LAS VEGAS — As Wyoming went through what turned out to be one of the worst seasons in program history, head coach Allen Edwards consistently made reference to the Cowboys’ best player.
It had as much to do with Justin James’ intangibles as his talent.
There’s obviously a lot to like about James’ game, and it’s hard to imagine Wyoming winning the eight games it did without him. The do-it-all senior guard and bonafide NBA draft prospect put the finishing touches on one of the most prolific careers in Wyoming basketball history with a 31-point outing in the Cowboys’ 78-68 loss to New Mexico in the Mountain West tournament Wednesday and set career-highs in points (22.1), rebounds (8.5) and assists (4.4) this season.
“But what I thought JJ did this year, not even from carrying this team for so long but what he did from a leadership standpoint, is going to be well-impacted with these young men,” Edwards said.
Edwards constantly praised James’ focus and preparation when it would’ve been easy for him to check out mentally as the losses piled up. Injuries, suspensions and other defections cost four potential starters at least half the season and trimmed the Cowboys’ rotation to seven scholarship players at one point, and Wyoming couldn’t recover.
A non-conference win over Southeastern Conference foe South Carolina and a 74-66 win over rival Colorado State were among the few highlights as Wyoming lost 14 of its 18 conference games by an average of 18.5 points. The Cowboys’ 24 losses are the most in program history, and their 25 winning percentage is the lowest since the 1973-74 team won just 15.4 percent of its games.
Yet James, by all accounts, didn’t just go through the motions at practice and in games. And he continued to play strategic basketball, looking to keep his teammates involved when it would’ve been tempting to force the issue offensively — even with the extra attention he got from opposing defenses, given the lack of experienced options that were on the court with him.
Wyoming went through the full conference schedule with four freshmen in its rotation.
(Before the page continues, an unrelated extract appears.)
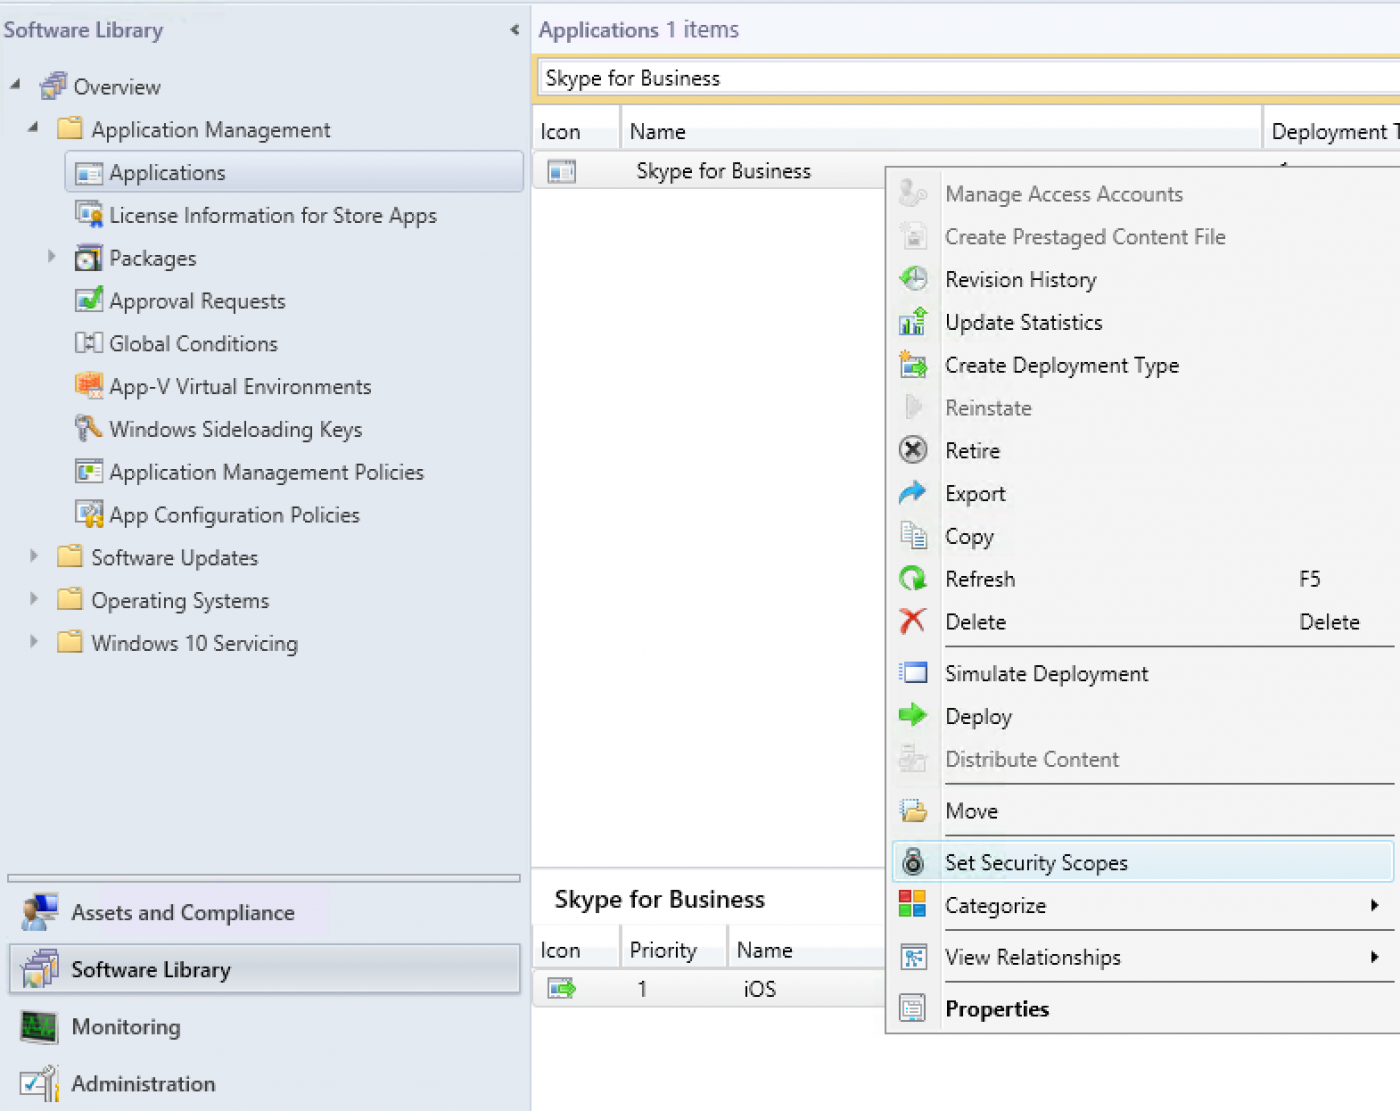The height and width of the screenshot is (1111, 1400).
Task: Click the Deploy green arrow icon
Action: tap(913, 716)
Pine Bluffs native Hunter Thompson was going to get consistent minutes regardless after redshirting last season, but TJ Taylor, Brandon Porter and Trace Young played because they had to. The numbers got so dire late in the non-conference schedule that Young had his redshirt pulled while another freshman, Tariq Johnson, was starting to see his minutes increase until a heart condition sidelined him for good in January.
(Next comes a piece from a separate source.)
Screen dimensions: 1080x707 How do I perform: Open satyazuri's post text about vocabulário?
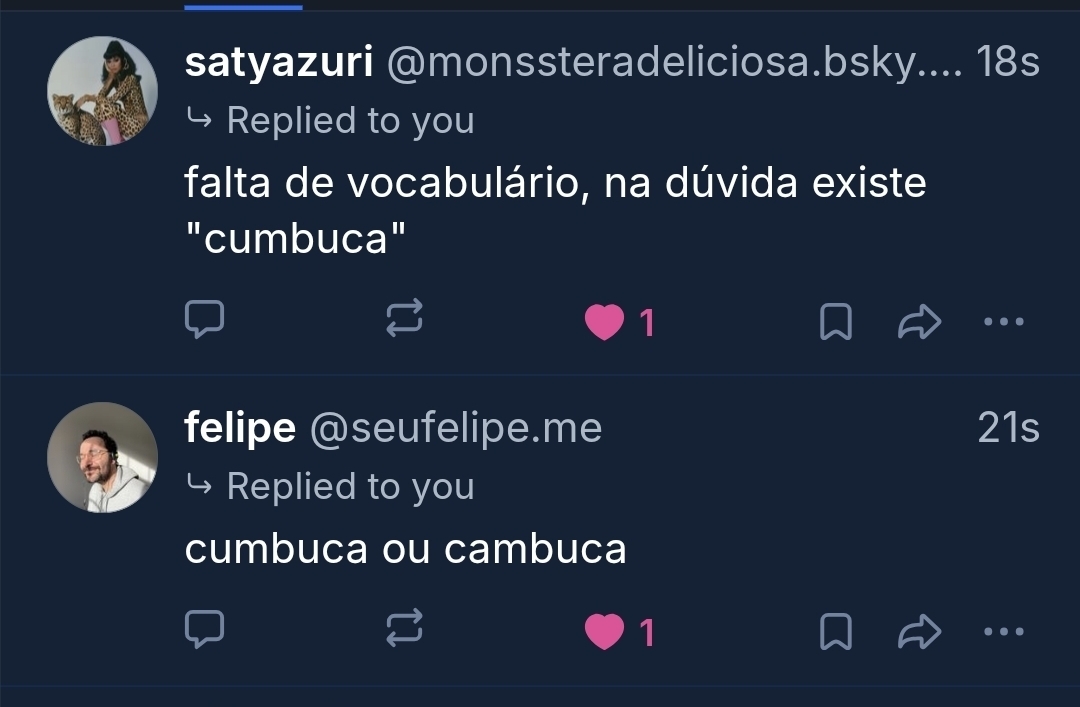(555, 183)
The numbers forced the Cowboys to go away from the up-tempo style that ranked them in the top 20 nationally in adjusted offensive tempo in Edwards’ first two seasons at the helm, according to Kenpom.com. Execution in the half court was spotty with that much youth on the floor. Turnovers were a major problem (third-most in the MW). So was rebounding (league-worst minus-7.3 differential).
James was the proverbial glue that held it all together, but he had some help. Back and knee injuries limited Hunter Maldonado to eight games this season, but the sophomore forward stayed engaged on the bench, Edwards said. Speaking up multiple times with locker-room speeches, Maldonado supplied positive reinforcement and constructive criticism when he deemed it necessary.
“Hunter Maldonado might be on of the best leaders I’ve ever been around from a character standpoint with that he does on the floor, what he does off the floor and what he does in the classroom,” Edwards said. “Not having him physically on the floor hurt, but he was just as much of a voice to these young guys as any.”
Said Young, “We’ve learned a lot from them. How to act, how things are supposed to look, how to carry yourself on and off the court and obviously learning things basketball-wise from them as well.”
The chances of having to deal with the same mass attrition next season are slim. But with James and senior big Jordan Naughton out of eligibility, it’s up to the youngsters to take their game up a notch if Wyoming wants to avoid a repeat of this season’s results.
Edwards said he’s hopeful everything they’ve experienced this year will benefit a maturity process that’s been accelerated.
“When you look at what these young kids had to go through this year and then you’re adding pieces back in, it’s not like I’m saying next year we go from four (wins) to winning a championship,” Edwards said. “What’s wrong I guess sometimes with society is nobody likes the process, and this is a part of the process. These young men worked hard this year, got better, and they went through something that I couldn’t simulate in practice. That can only help them going forward.”